## [Dataset]
++++++++++++++++++++

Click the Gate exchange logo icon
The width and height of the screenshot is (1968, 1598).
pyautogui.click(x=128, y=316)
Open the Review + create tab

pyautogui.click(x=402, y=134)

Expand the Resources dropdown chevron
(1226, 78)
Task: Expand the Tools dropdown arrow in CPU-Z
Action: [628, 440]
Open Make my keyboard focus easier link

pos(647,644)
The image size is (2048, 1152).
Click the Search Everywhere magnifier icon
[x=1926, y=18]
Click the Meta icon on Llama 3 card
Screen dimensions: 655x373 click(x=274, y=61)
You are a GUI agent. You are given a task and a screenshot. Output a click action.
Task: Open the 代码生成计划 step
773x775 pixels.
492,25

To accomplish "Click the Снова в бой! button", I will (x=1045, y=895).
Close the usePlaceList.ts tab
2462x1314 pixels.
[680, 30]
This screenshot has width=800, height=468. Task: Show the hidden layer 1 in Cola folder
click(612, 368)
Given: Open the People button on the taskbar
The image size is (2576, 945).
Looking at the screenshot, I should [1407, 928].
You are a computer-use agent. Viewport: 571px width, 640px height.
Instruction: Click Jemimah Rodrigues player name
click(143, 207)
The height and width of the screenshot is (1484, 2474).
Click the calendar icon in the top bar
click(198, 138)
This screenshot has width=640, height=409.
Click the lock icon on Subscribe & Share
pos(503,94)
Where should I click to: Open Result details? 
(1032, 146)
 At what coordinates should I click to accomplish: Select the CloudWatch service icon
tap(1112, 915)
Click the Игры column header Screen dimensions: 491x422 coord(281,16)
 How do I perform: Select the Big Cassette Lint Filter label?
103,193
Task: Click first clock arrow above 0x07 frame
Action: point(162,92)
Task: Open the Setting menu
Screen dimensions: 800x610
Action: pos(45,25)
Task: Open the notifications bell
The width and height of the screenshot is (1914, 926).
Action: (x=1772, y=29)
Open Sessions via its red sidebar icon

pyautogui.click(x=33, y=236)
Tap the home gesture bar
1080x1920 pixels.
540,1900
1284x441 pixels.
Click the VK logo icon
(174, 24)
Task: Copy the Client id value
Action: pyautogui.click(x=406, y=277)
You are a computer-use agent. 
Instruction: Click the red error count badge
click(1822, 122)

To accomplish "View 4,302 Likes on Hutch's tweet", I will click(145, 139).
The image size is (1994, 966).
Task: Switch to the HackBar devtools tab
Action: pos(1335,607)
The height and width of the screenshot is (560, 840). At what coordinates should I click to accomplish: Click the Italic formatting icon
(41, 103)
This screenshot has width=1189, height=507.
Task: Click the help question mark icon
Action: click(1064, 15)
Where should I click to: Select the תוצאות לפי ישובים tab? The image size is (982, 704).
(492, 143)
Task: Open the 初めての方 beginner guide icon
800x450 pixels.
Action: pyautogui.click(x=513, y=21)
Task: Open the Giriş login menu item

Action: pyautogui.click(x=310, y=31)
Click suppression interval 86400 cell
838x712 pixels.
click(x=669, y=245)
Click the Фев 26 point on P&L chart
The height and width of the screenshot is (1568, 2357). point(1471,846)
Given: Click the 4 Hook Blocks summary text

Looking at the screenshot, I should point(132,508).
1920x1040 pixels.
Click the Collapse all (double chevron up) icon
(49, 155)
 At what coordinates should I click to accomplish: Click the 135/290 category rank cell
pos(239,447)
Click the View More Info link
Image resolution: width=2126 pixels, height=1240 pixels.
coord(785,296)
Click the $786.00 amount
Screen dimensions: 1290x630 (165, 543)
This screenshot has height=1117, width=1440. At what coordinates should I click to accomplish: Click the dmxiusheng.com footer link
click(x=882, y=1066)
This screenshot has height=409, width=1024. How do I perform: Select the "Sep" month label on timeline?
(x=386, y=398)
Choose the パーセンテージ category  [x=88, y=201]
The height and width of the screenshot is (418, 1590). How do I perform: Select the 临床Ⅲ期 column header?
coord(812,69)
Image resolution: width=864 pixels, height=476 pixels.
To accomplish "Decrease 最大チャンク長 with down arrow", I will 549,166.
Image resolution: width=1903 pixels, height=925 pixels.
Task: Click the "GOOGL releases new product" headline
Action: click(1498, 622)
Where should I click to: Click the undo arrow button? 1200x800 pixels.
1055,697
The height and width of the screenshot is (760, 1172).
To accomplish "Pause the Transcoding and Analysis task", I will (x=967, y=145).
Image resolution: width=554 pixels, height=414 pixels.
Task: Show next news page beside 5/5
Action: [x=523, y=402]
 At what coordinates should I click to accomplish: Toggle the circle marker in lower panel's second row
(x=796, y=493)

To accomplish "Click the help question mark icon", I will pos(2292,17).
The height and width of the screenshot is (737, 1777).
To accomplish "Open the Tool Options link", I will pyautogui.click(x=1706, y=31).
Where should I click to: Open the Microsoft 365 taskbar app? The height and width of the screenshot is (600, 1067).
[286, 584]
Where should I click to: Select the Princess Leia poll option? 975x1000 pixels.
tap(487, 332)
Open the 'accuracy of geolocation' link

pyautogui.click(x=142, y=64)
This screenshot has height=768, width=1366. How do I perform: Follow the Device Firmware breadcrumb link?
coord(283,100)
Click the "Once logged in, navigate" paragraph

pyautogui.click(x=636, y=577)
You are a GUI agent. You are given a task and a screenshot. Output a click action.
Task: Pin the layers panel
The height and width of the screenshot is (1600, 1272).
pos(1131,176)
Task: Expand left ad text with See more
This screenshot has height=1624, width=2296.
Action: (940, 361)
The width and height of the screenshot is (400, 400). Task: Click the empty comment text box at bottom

++++++++++++++++++++

## [Task objective]
Copy every line of the rows above that contains the string "button". Case counts.

## [Full response]
To accomplish "Click the Снова в бой! button", I will (x=1045, y=895).
Given: Open the People button on the taskbar
Where should I click to: Click the undo arrow button? 1200x800 pixels.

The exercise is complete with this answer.